2: Tarih : 113 yıl önce
Birkaç Rus savaş gemisi, Karadeniz’de karasularımıza tecavüz ederek Terkos açıklarına demirledi!
Ruslar İstanbul’u tehdit ediyor ve Halim’in asılmasını istiyordu.
Bu savaş ilanı sayılırdı.
Osmanlı’nın cevabı, padişahtan yolladığı ÇİÇEK ile karşılamak oldu Rusları!
Halim Sivaslıydı. Manastır’da askerdi.
Askeri karakol önünde nöbet tutarken tanımadığı sivil biri gelip “niye selam vermedin?” diye çıkışmıştı.
Bu kişi Manastır Rus konsolosu Rostkovski idi. Osmanlı askerlerine, yabancı konsolosları selamlamak zorunluluğu getirilmişti.
Rus konsolos haddini aşan tavırlarıyla bilinen, Türk ahali ve askerlerine kötü davranışlarına defalarca şahit olunmuş biriydi.
Konsolos hiddetlendi, Halim’e hakaret ederek kamçısıyla vurmaya başladı. Halim silahına davrandı.
İşte bu olay sonrası Rus gemileri Sivaslı Halim’in cezalandırılması için İstanbul’a dayandı!
Ruslar çiçeklerle karşılandıktan sonra Manastır’da mahkeme kuruldu:
Sadece Halim değil yanındaki nöbetçi dahi idama mahkum edildi.
Beklenti, idamların saray tarafından hapse çevrilmesi yönündeydi.
Zira Rus konsolosun haddini aştığı herkes tarafından bilinmekteydi.
Ayrıca Osmanlı askeri “üniformalı konsoloslara” selam vermekle yükümlüydü.
Oysa o gün konsolos sivildi ve Halim’in onu Tanımaması normaldi
Ve bir gün, beklentilerin aksine Halim ve Abbas asıldı!

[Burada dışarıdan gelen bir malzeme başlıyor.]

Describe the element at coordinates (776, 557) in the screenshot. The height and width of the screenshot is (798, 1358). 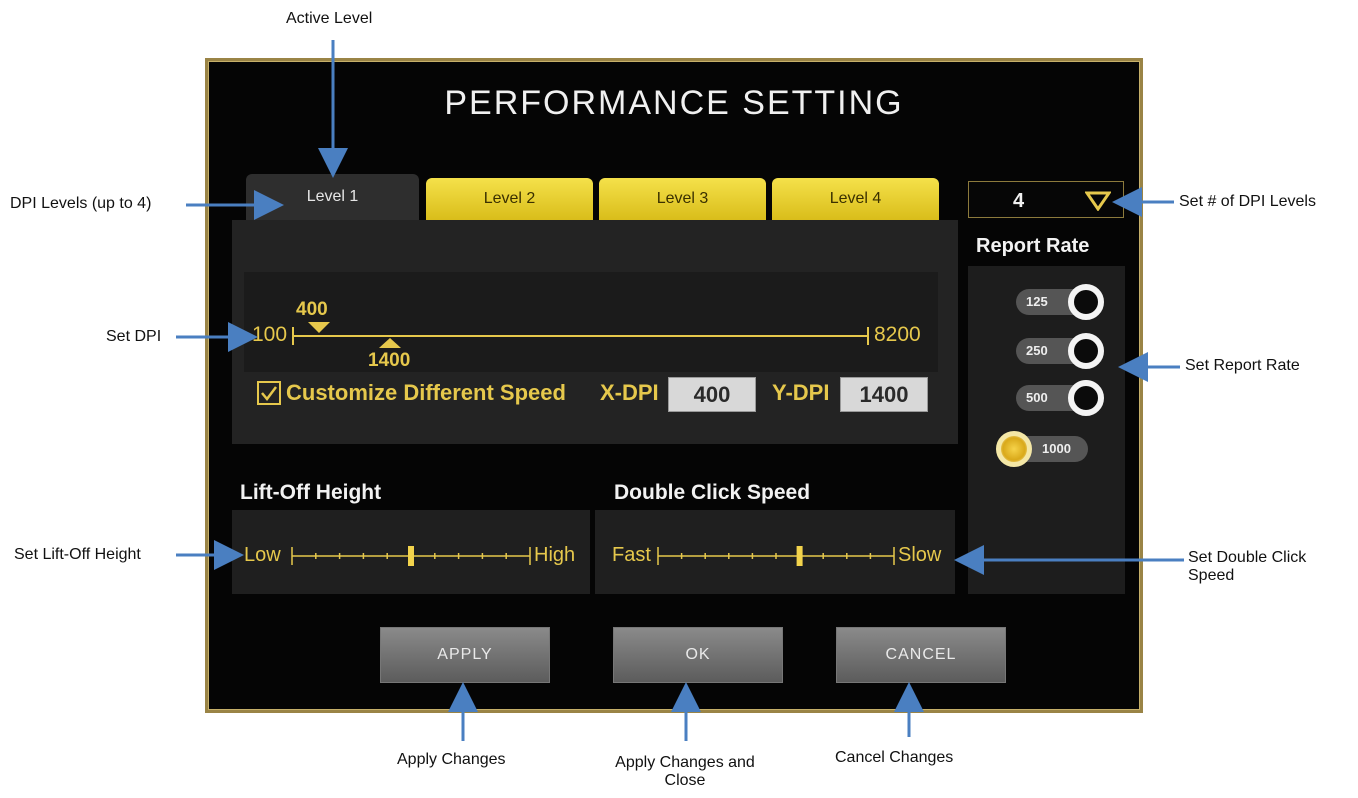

Olayla hiç alakası olmayan, Türk askerler lehinde tanıklık eden ya da bu haksızlığa itiraz eden birçok subay azledildi, hapse atıldı.
O gün 2. Abdülhamit’in
Türk askerlerinin idam edilmesi için baskı yapmak amacıyla karasularımızı işgal eden Rus savaş gemisini çiçekle karşılattığı bölgenin kıyısında, bugün 3. hava alanı yapıldı.